### Task description
The material below holds pictures; leave them out, and copy exactly, and only, the lines from the one with "You are a GUI" through the last.

### Exercise inputs
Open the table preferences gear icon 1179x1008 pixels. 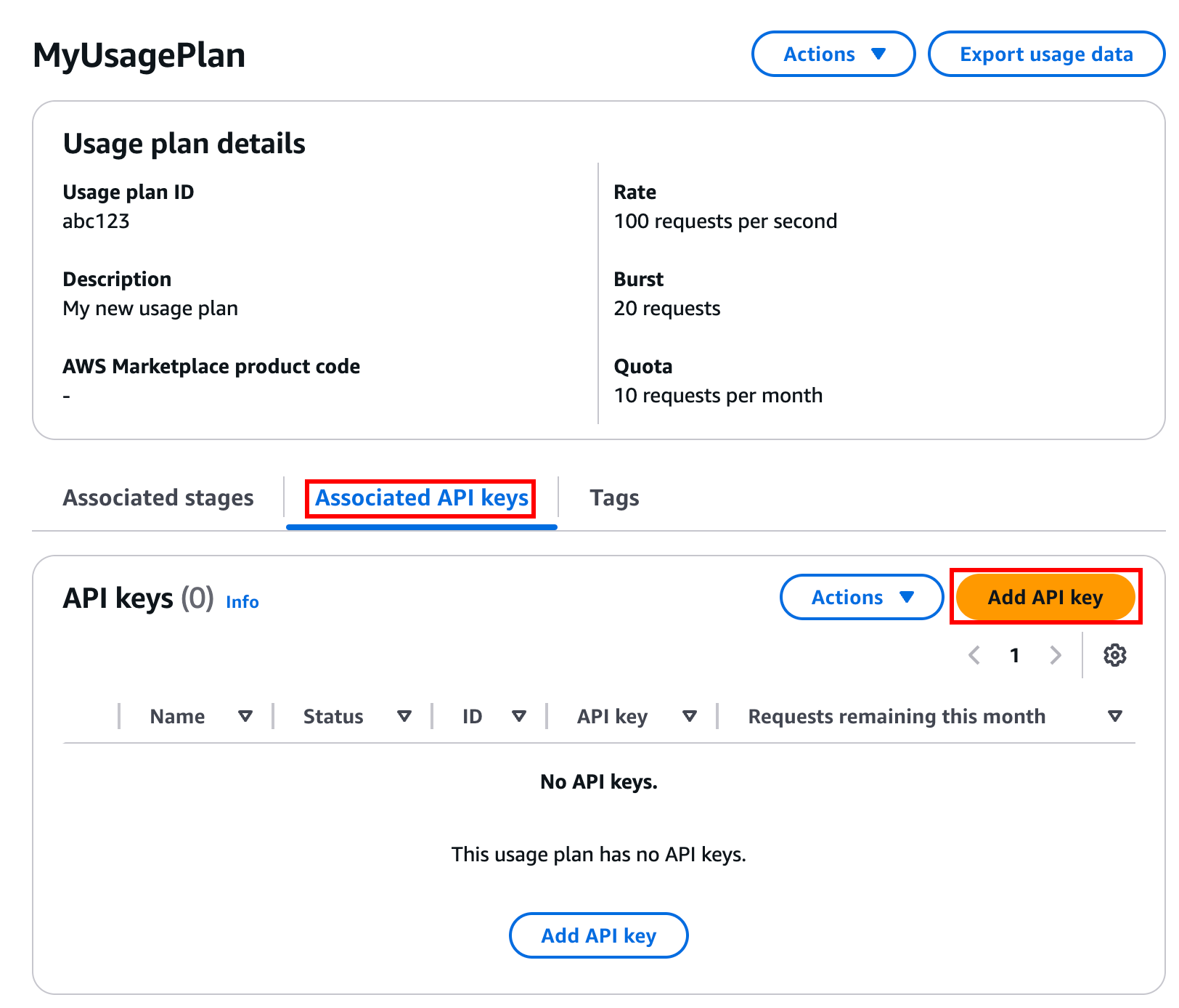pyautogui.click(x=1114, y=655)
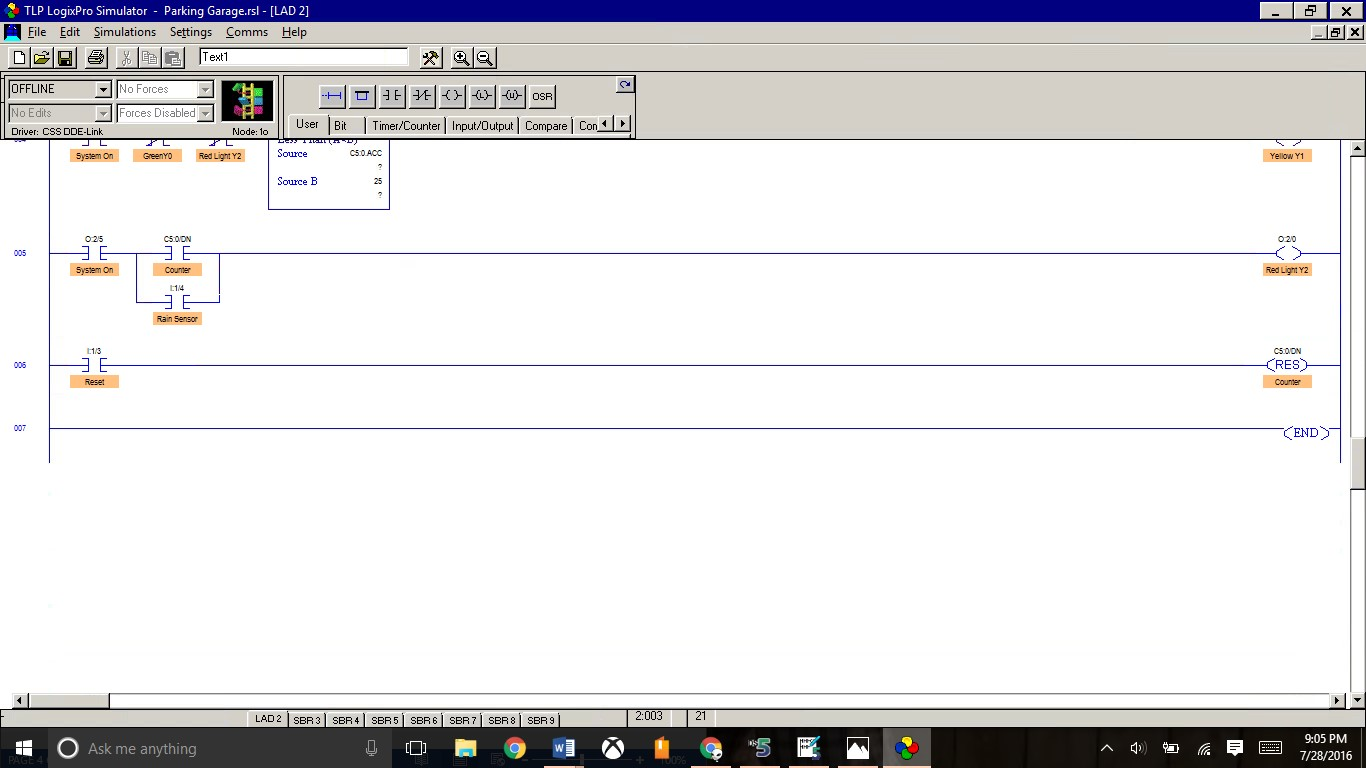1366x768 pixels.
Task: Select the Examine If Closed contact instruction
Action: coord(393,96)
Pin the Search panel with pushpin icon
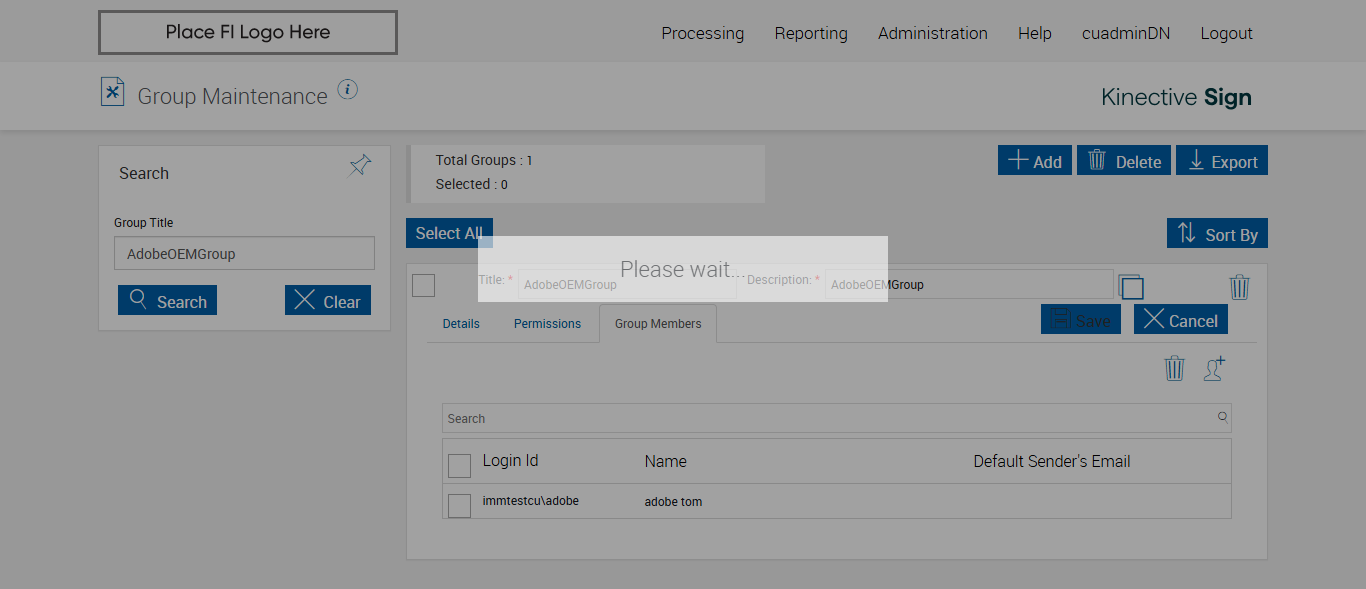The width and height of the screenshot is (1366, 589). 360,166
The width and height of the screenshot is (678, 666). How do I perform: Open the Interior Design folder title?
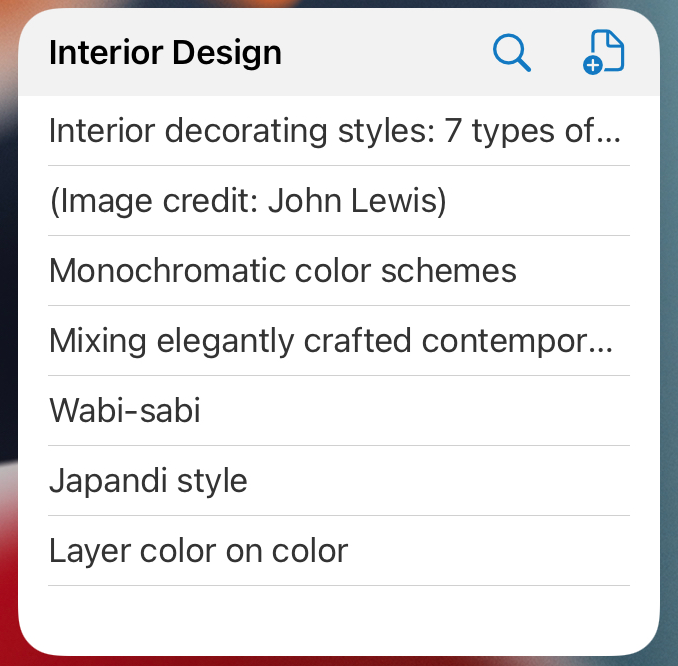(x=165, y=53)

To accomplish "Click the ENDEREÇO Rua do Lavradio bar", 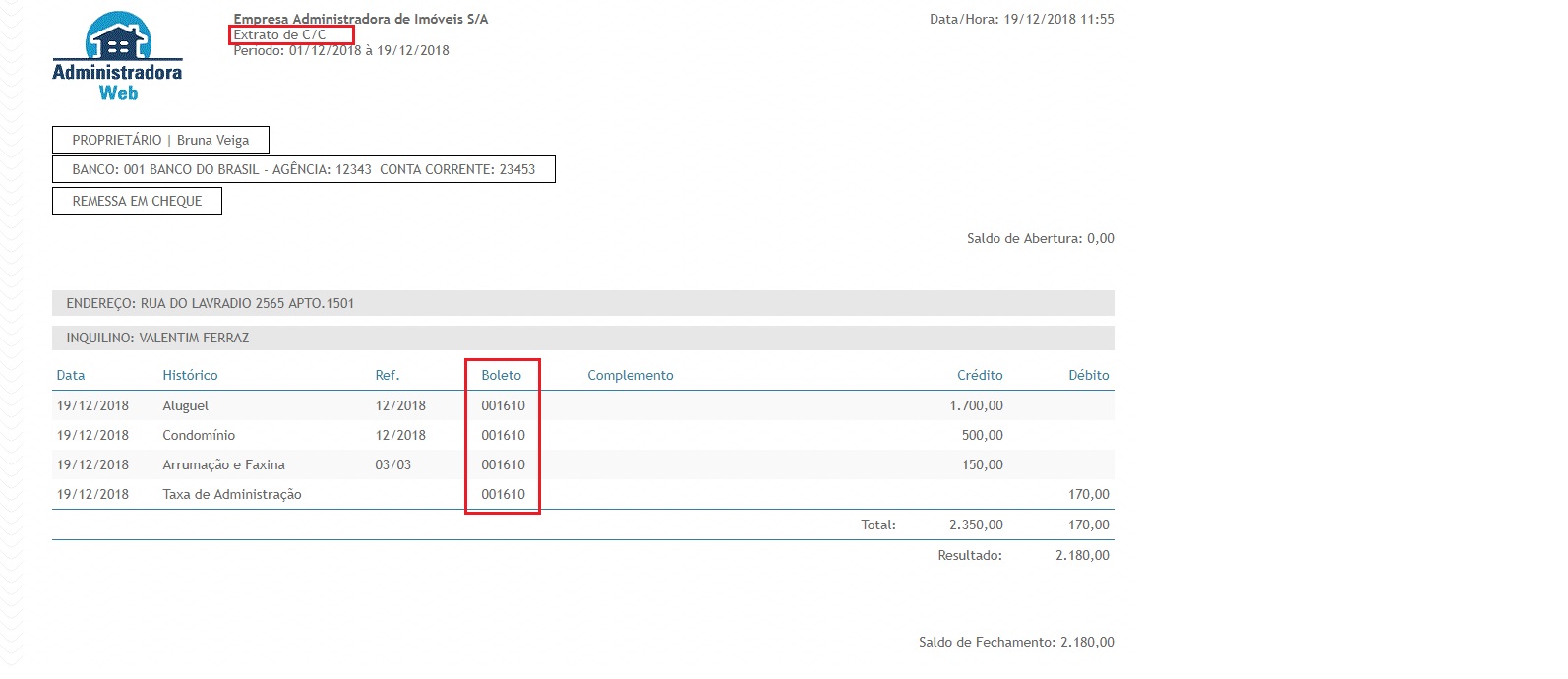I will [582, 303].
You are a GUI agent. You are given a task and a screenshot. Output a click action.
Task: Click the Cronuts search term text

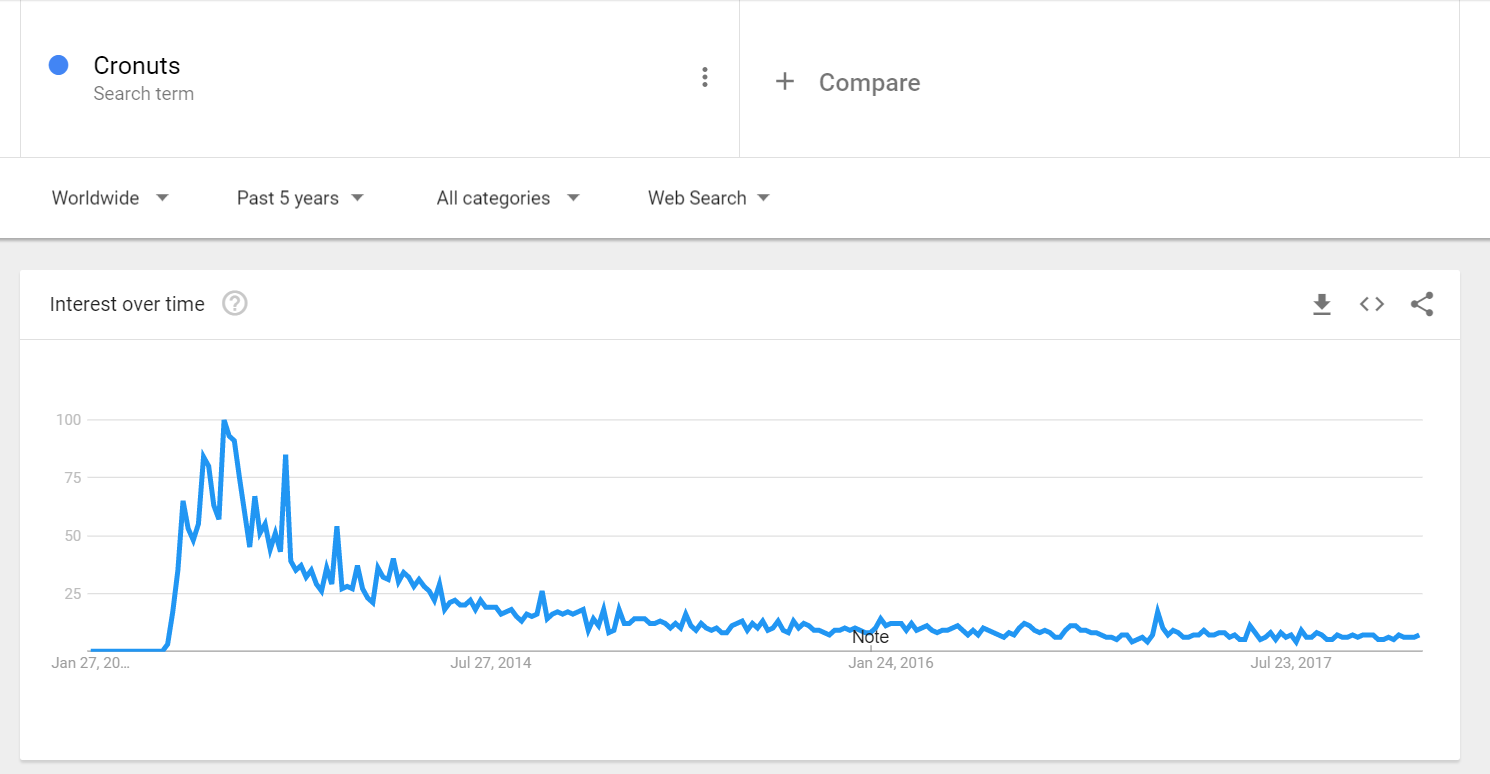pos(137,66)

### Solution for this task
You are a GUI agent. You are given a task and a screenshot. Output a click action.
Task: Click the Cronuts search term text

pos(137,66)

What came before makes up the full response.